We proceeded for afternoon tea in a nearby café. The prices there were a complete contrast with the prices in the airport restaurants. Two bowls of pig’s organ porridge, a plate of beef chee cheong fun, carrot cake and Chinese tea cost us only RMB 23.50 (SGD 4.75). It was also much tastier and cheaper than our meal at the airport.


We then took the subway to 海珠广场, the wholesale market in Guangzhou. The area consists of the wholesale market selling all kinds of goods, genuine and imitations, at very inexpensive prices (at least to us as everything is 5 times cheaper), and the Guangzhou Metropolis Shoes City (广州大都市鞋城).

The Metropolis Shoes City was filled with more than 100 shops selling shoes of different types ranging from boots to Crocs to leather shoes to sports shoes. Mummy bought a pair of walking shoes RMB 80 (SGD 16) and daddy bought a pair of leather shoes for RMB 170 (SGD 34).

The wholesale market was really an eye-opener. The competition for customers was rife, with many shops selling the same products. Since it was a wholesale market, some shopkeepers would insist we buy in bulk. For example, a toy that Grace wanted could only be bought with a minimum of 200 pieces. However, most of the shops were already closing at that time so we had few choices available. Hence we were keen to return the next day to continue shopping.

We returned to天河 district for dinner at 广州酒家 restaurant (Tiyudong Branch: No.112, Tiyu Road (East), Tianhe District, Guangzhou (at the right side of Tianhe Sports Centre)) based on strong recommendation from the internet. The meal was delicious but a bit on the pricey side compared to the other meals we had here. For the price of RMB 320 (SGD 64), we had pig’s lung soup, Wenchang chicken, braised tofu, squid salad and prime ribs. The restaurant occupied the whole fourth storey and there were another two restaurants occupying a level each on the second and third storeys.
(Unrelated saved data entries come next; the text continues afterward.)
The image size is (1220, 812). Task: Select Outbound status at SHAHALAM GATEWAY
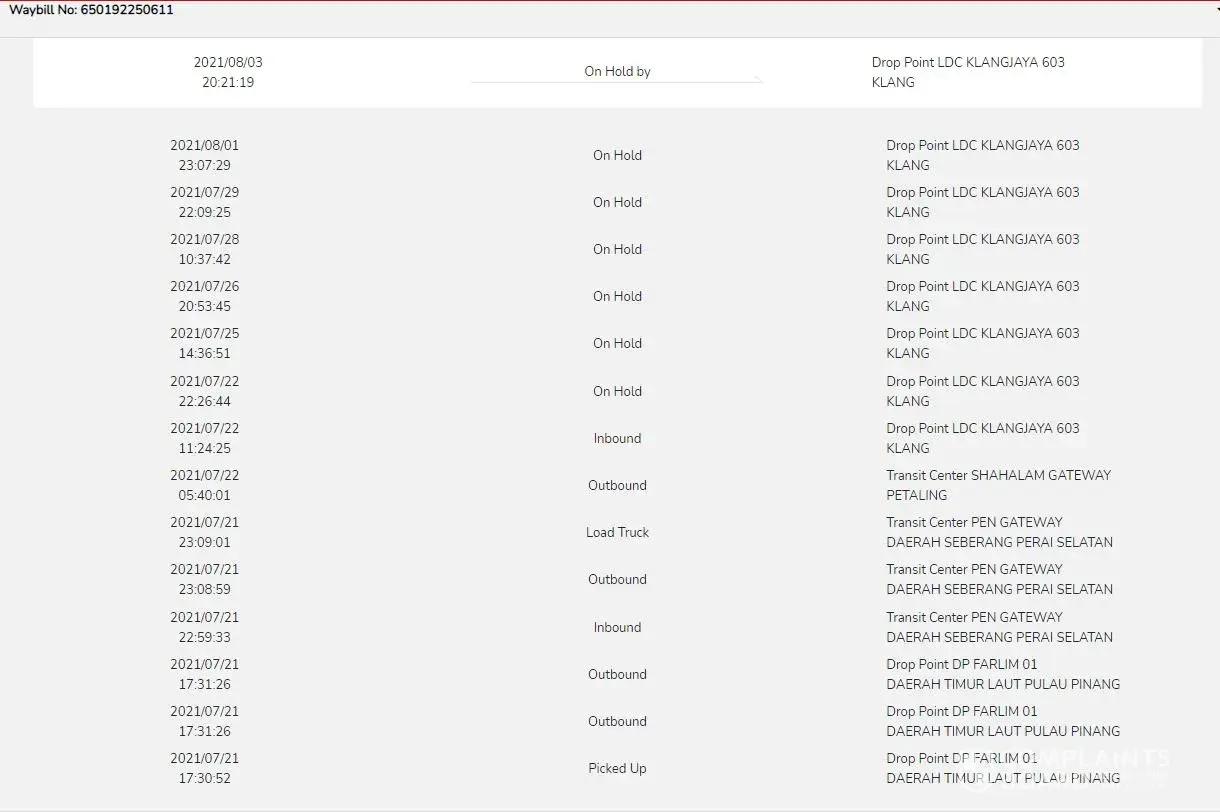(617, 485)
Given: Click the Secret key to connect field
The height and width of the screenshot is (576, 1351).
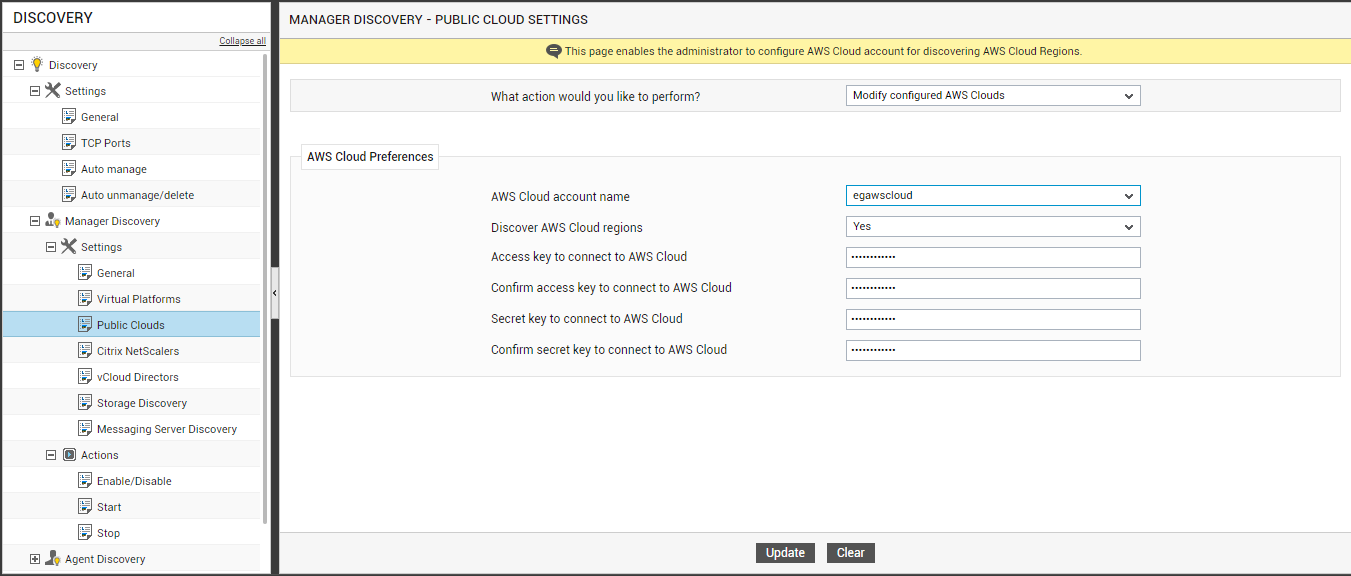Looking at the screenshot, I should [993, 320].
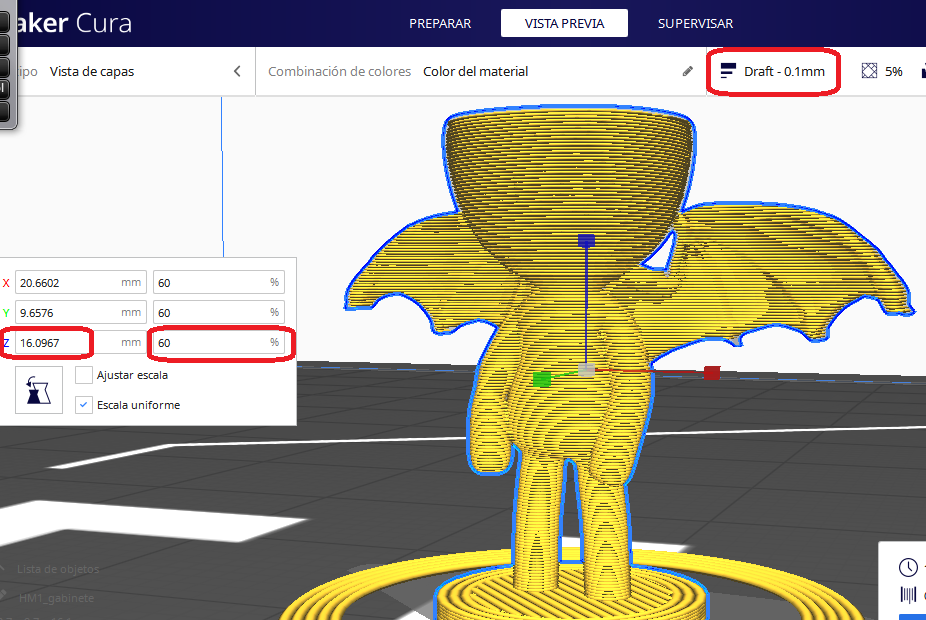Click the green Y-axis scale handle
This screenshot has height=620, width=926.
542,378
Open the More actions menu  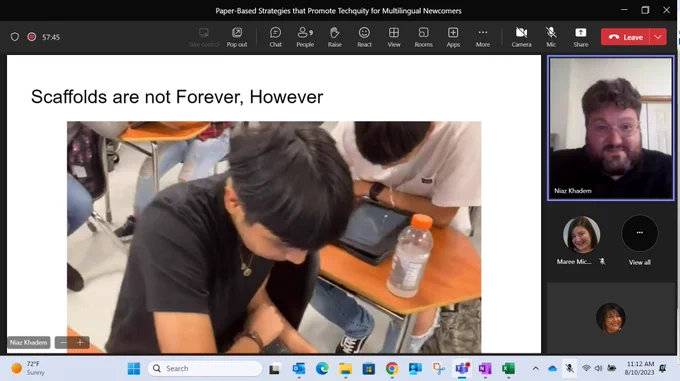coord(483,37)
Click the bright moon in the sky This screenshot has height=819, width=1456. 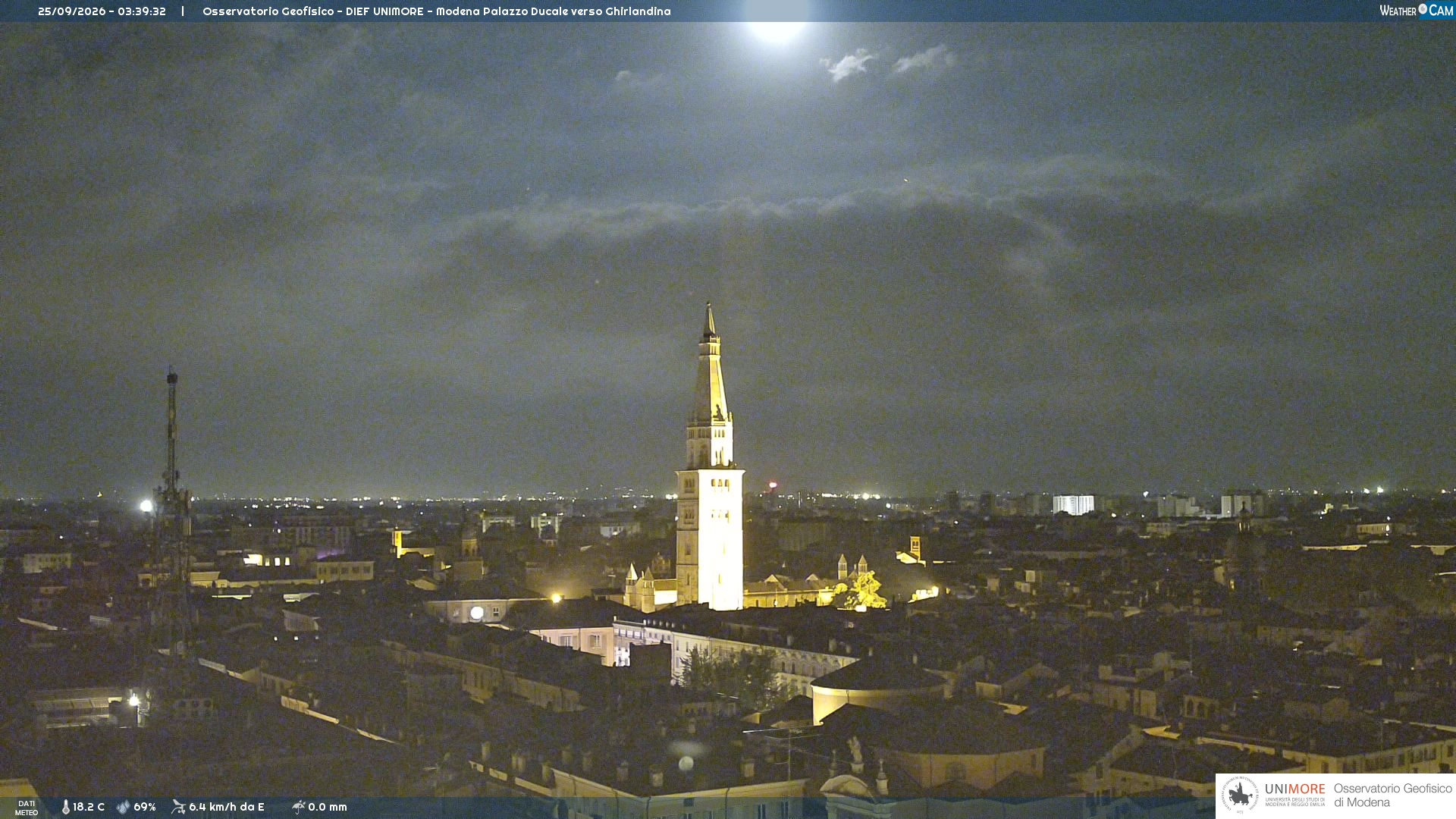[x=775, y=26]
On the way back to the hotel, we chanced upon a man selling Kappa jackets. These jackets were original and were going at extremely low prices. The same jacket that would cost me RMB 568 (SGD 115) in a departmental store was going at only RMB 60 (SGD 12)! It was so cheap that we regretted not purchasing more.

We then headed back to Westin for a well deserved rest.